Hal itu disampaikan oleh Dr Habib Namlaity, anggota Badan Wakaf Sunniyah, Bahrain, dalam kuliah umum di Universitas Ibnu Khaldun (UIKA) Bogor, Jawa Barat, Senin (17/9). “Dilihat dari sisi tujuan wakaf dalam kacamata fikih sama dengan hibah, dilihat dari sisi orang yang berwakaf dia sama dengan wasiat, tetapi bisa juga sama dengan hukum memerdekakan budak dan bahkan pinjaman,” kata Dr Habib Namlaity, mengemukakan alasannya.

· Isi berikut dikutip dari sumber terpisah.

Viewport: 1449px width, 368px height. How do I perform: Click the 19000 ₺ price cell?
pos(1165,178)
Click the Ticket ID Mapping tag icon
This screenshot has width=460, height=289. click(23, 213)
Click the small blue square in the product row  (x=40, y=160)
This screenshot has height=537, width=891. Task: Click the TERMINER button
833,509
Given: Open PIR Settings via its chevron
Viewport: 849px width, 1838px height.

Lebih lanjut pakar wakaf asal Bahrain ini mengemukakan, pengelolaan wakaf harus mengacu kepada kaidah fikih dan ushul yang mengedepankan asas maslahat dan manfaat serta kepentingan umum. Sehingga, dengan demikian, pola pengelolaan wakaf selalu progresif mengikuti kebutuhan umat.
“Pendekatan ini sangat penting dipahami oleh nazhir terutama nazhir wakaf Indonesia. Sebab, potensi wakaf di Indonesia sangat besar dibandingkan negara lain,” ujarnya dalam rilis yang diterima Republika.co.id Selasa (18/9).

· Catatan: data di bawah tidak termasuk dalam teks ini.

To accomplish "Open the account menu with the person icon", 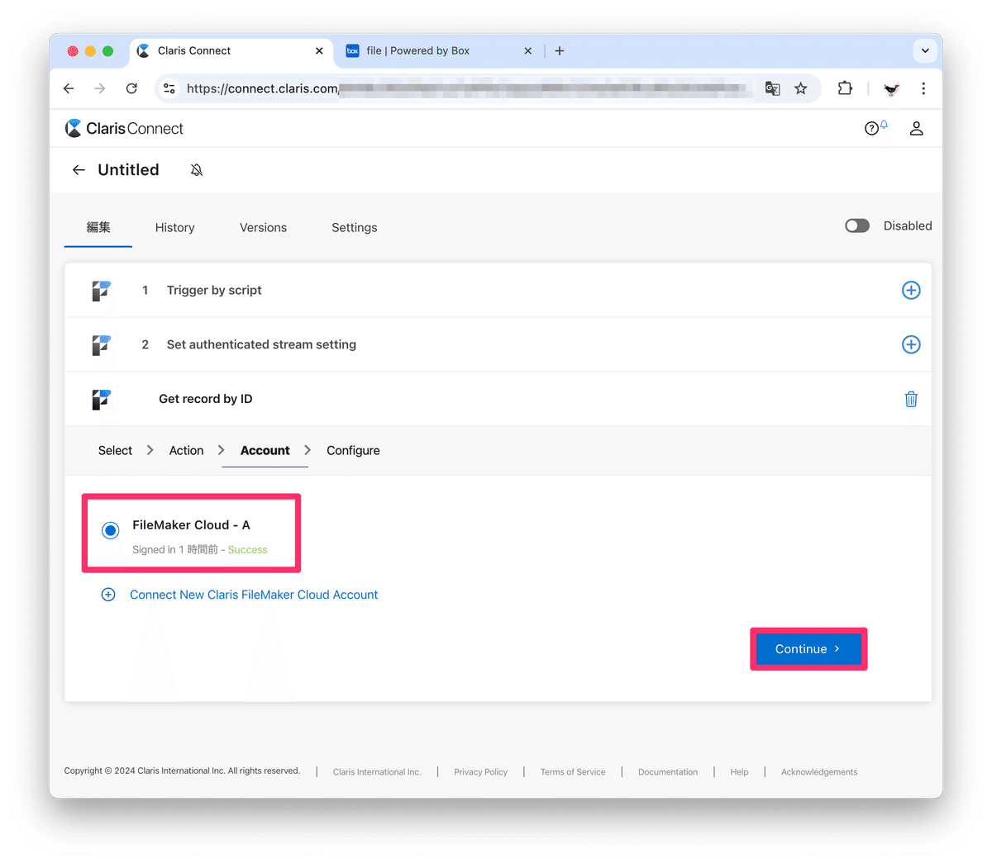I will pos(916,128).
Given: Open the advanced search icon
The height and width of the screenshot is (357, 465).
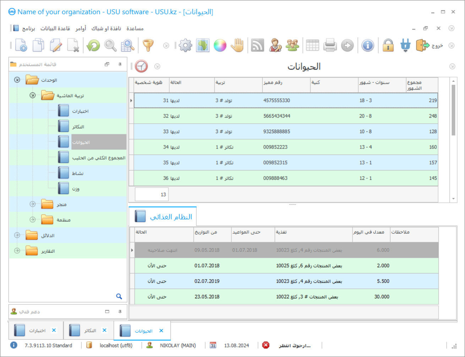Looking at the screenshot, I should (x=128, y=45).

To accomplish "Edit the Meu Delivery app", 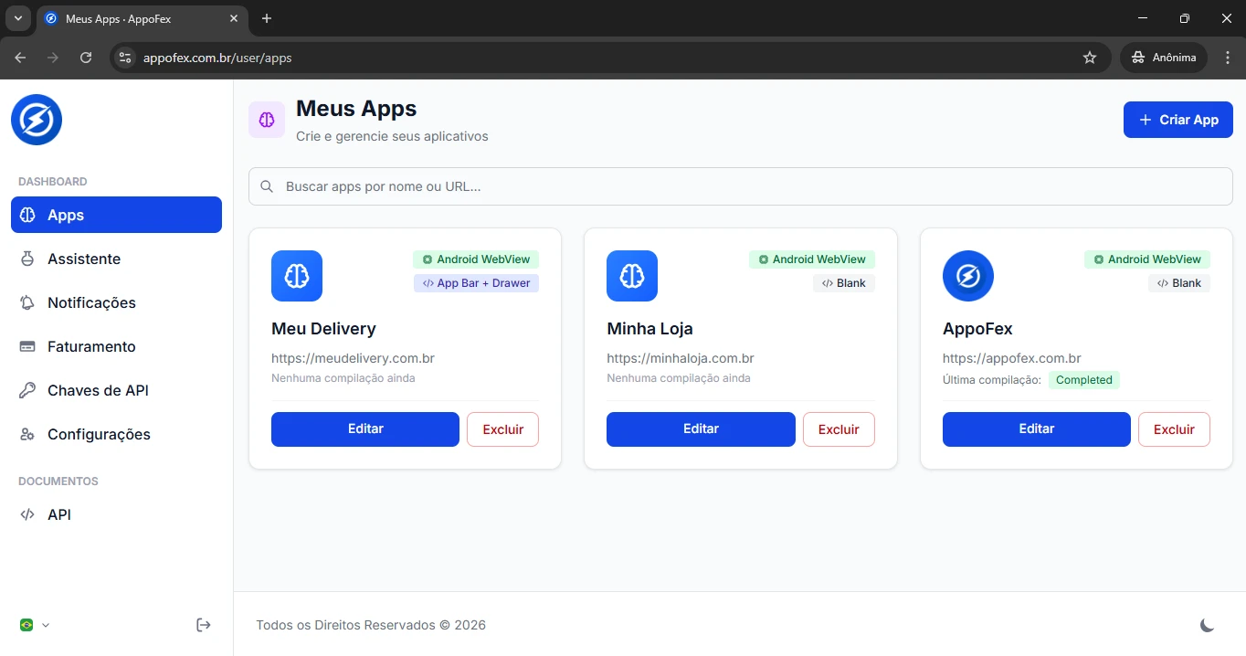I will pos(364,429).
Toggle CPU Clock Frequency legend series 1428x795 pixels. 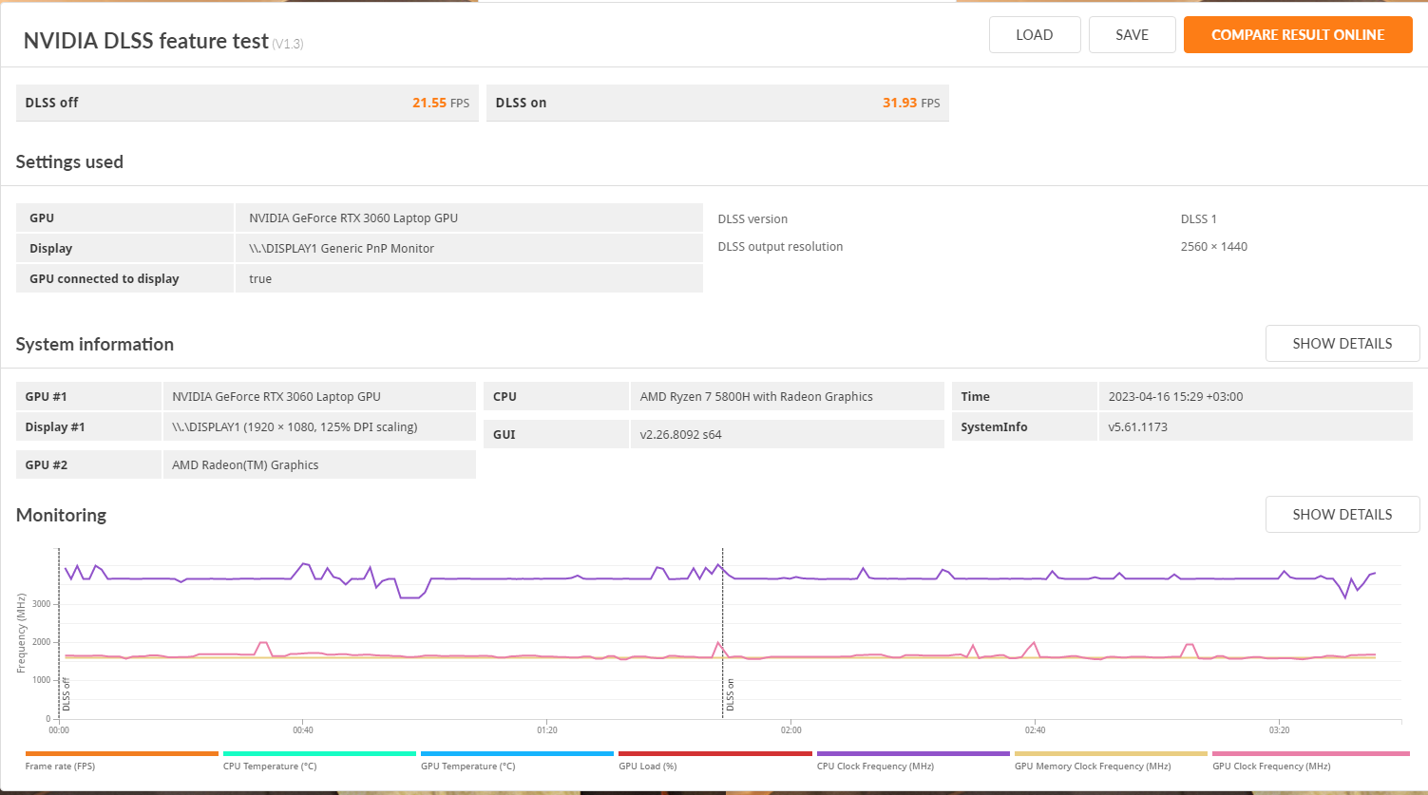click(912, 754)
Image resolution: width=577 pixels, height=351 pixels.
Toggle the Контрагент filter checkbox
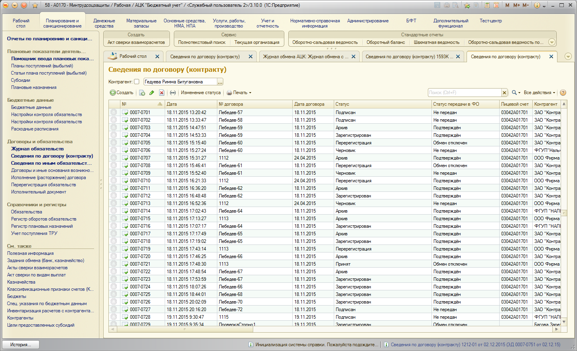pyautogui.click(x=137, y=82)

Studium general itu juga dihadiri oleh Dr Hendri Tanjung, ketua Pasca Sarjana Ibnu Khaldun yang juga salah satu anggota Badan Wakaf Indonesia. Ia menyampaikan apresiasi kepada Mulyadi Muslim, ketua Badan Wakaf Ar-Risalah, Padang, Sumatera Barat.
Mulyadi Muslim adalah orang yang telah meniginisiasi studium general di Ibnu Khaldun bersama Dr Habib Namlaity. Sehingga, civitas akademika Ibnu Khaldun mendapatkan pencerahan tentang konsep wakaf dan pengelolaannya. “Ke depan, Badan Wakaf Indonesia dan pemerhati wakaf akan memaksimalkan pengelolaan aset wakaf umat Islam Indonesia,” tuturnya.
Studium general diakhiri dengan tanya jawab. Tidak kurang dari 20 pertanyaan dan pengalaman diajukan oleh peserta. Baik dari kalangan dosen, mahasiswa, bahkan caleg DPR RI asal Jawa Barat.